**WHAT YOU WILL DO:** Reproduce the entries from the first line up to and including the line with "pos(627,97)". Leave the pictures out of your answer.

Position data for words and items
========================
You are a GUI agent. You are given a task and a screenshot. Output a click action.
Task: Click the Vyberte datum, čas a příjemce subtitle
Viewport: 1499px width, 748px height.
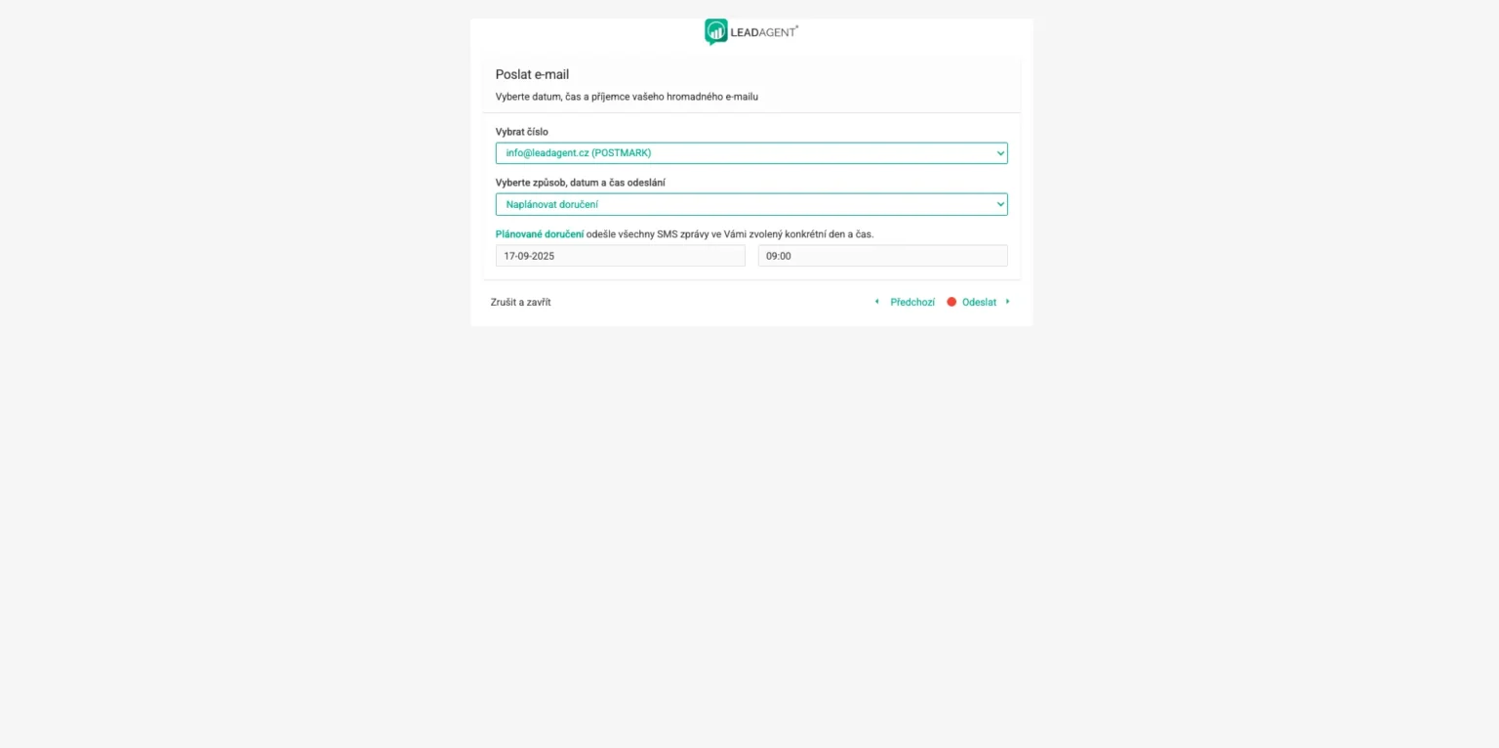pos(627,97)
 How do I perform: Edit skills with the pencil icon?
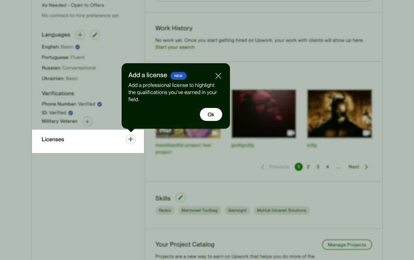tap(180, 197)
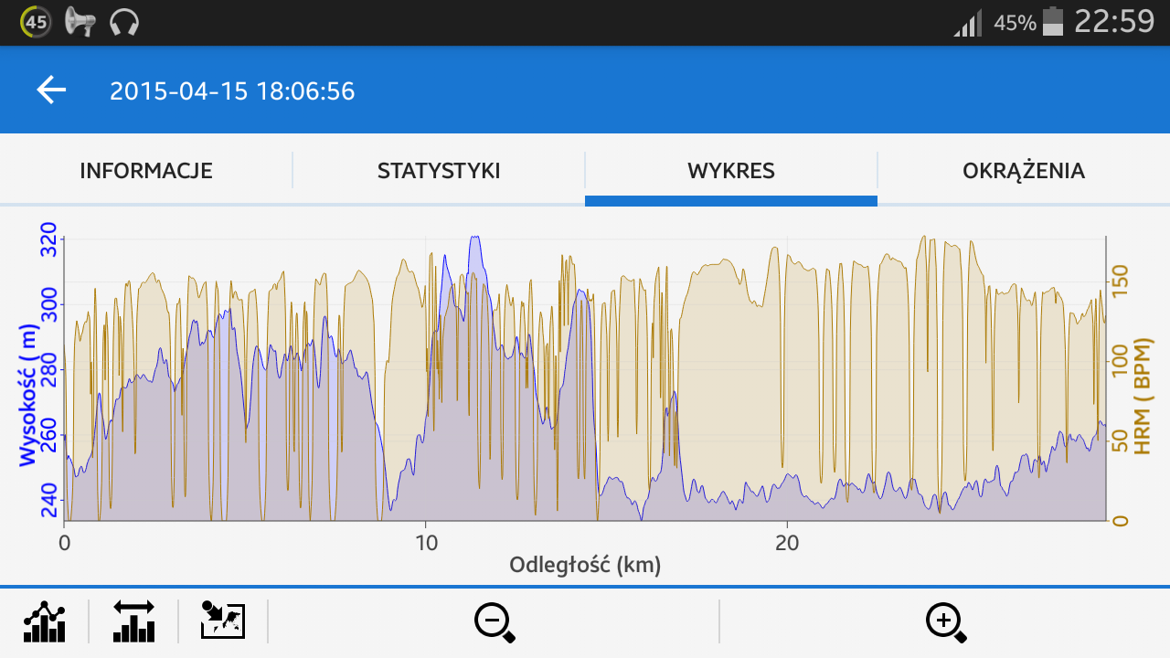
Task: Open the show-on-map icon
Action: pos(223,621)
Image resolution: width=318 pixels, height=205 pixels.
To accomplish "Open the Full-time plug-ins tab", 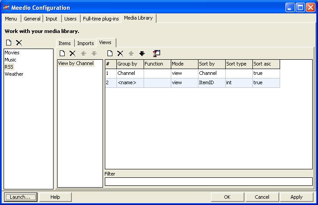I will [100, 19].
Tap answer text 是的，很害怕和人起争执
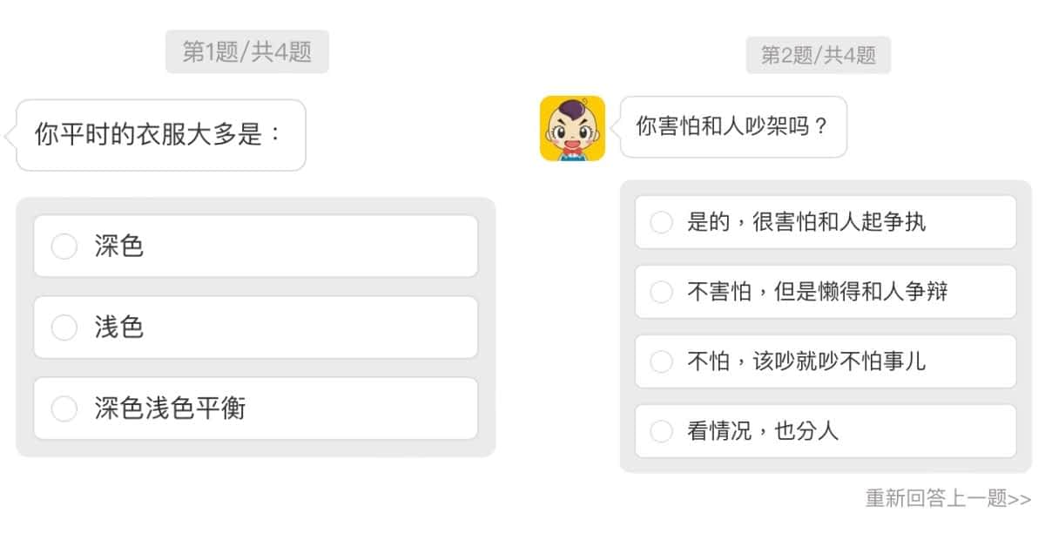This screenshot has height=547, width=1045. [806, 222]
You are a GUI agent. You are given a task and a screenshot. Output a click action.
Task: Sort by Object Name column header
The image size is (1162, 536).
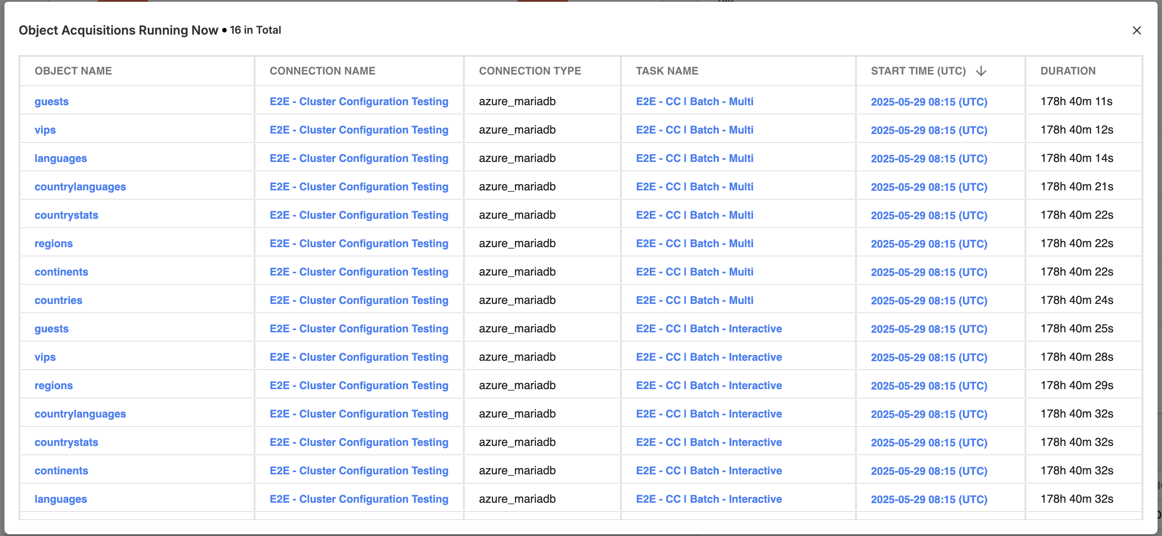73,71
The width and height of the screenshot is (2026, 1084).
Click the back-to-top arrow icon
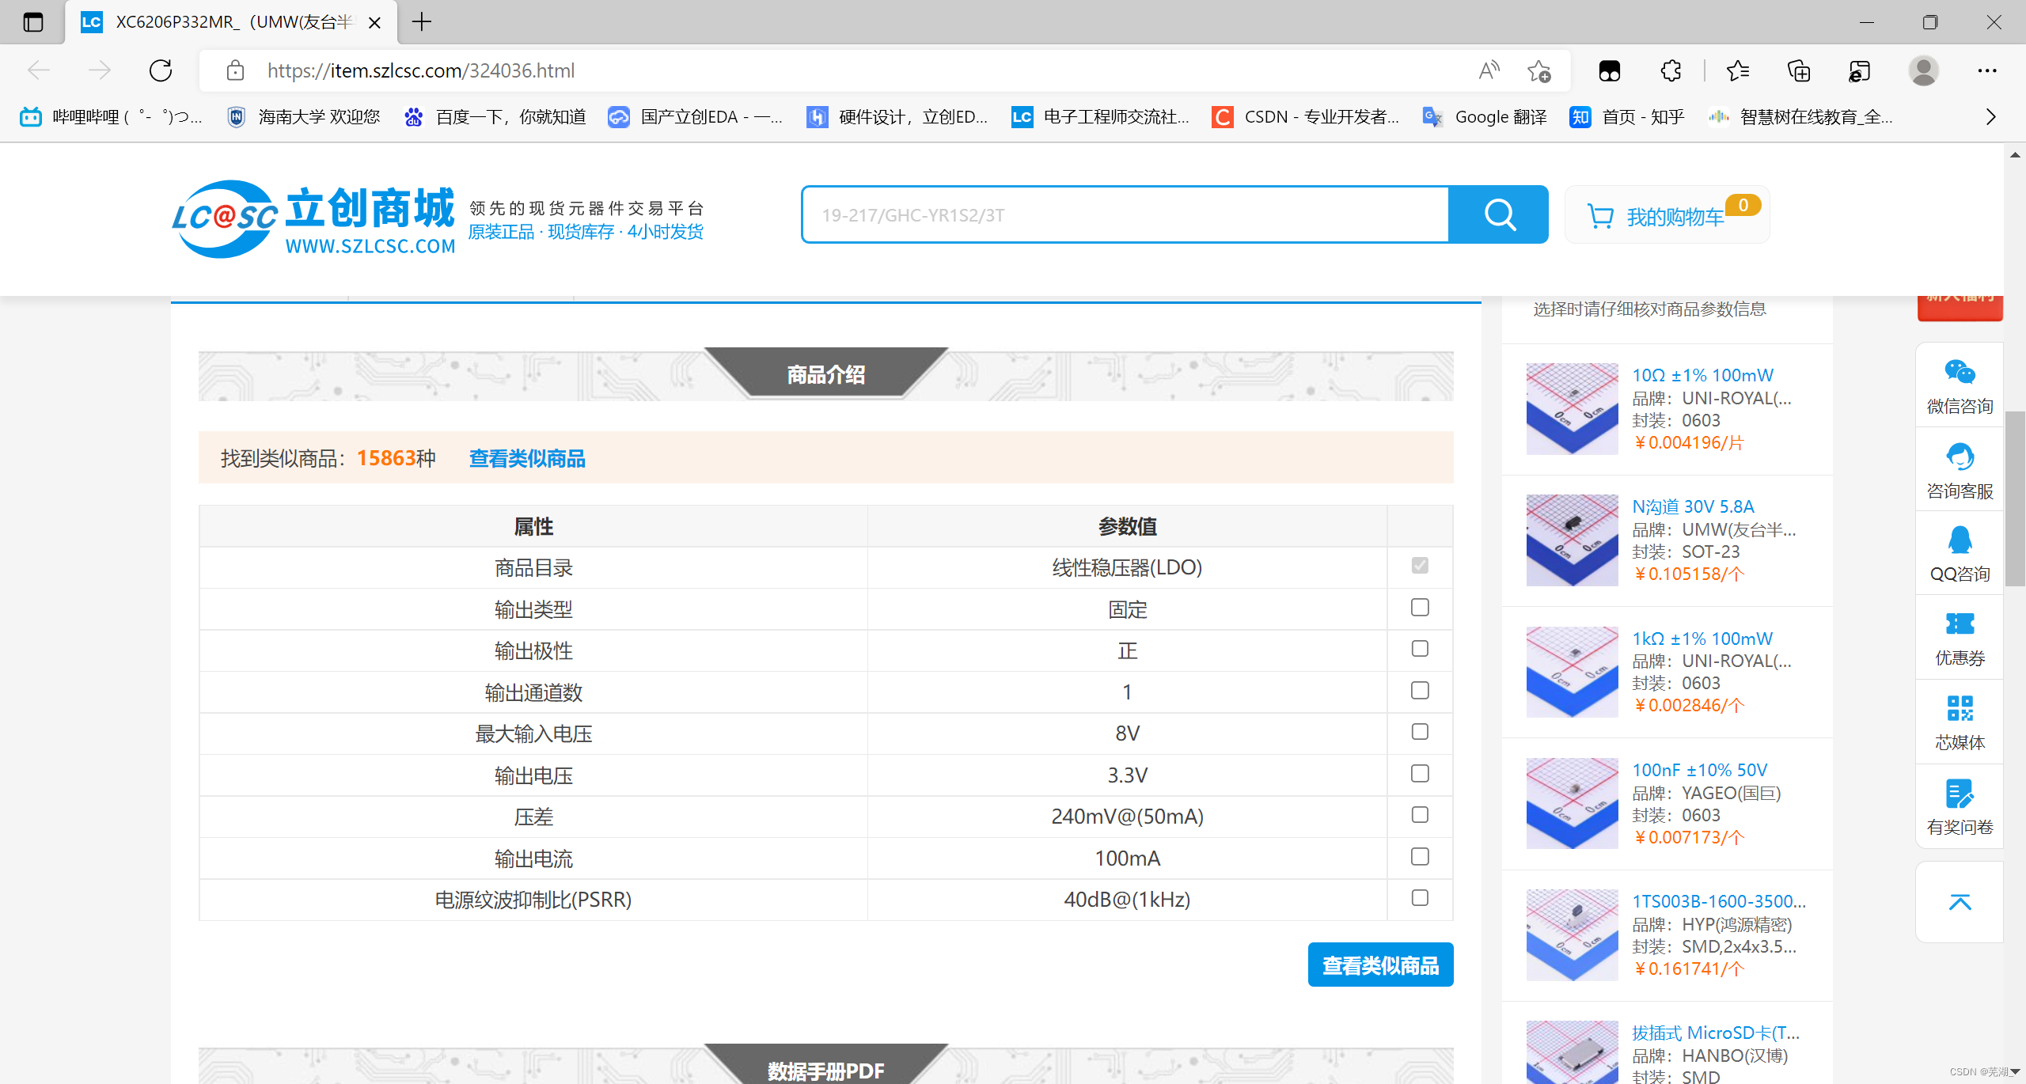coord(1960,903)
========================
**SOLUTION TO THIS EXERCISE:**
You are a GUI agent. You are given a task and a screenshot. Output a click action.
Task: Click the Vyberte datum, čas a příjemce subtitle
Viewport: 1499px width, 748px height.
pos(627,97)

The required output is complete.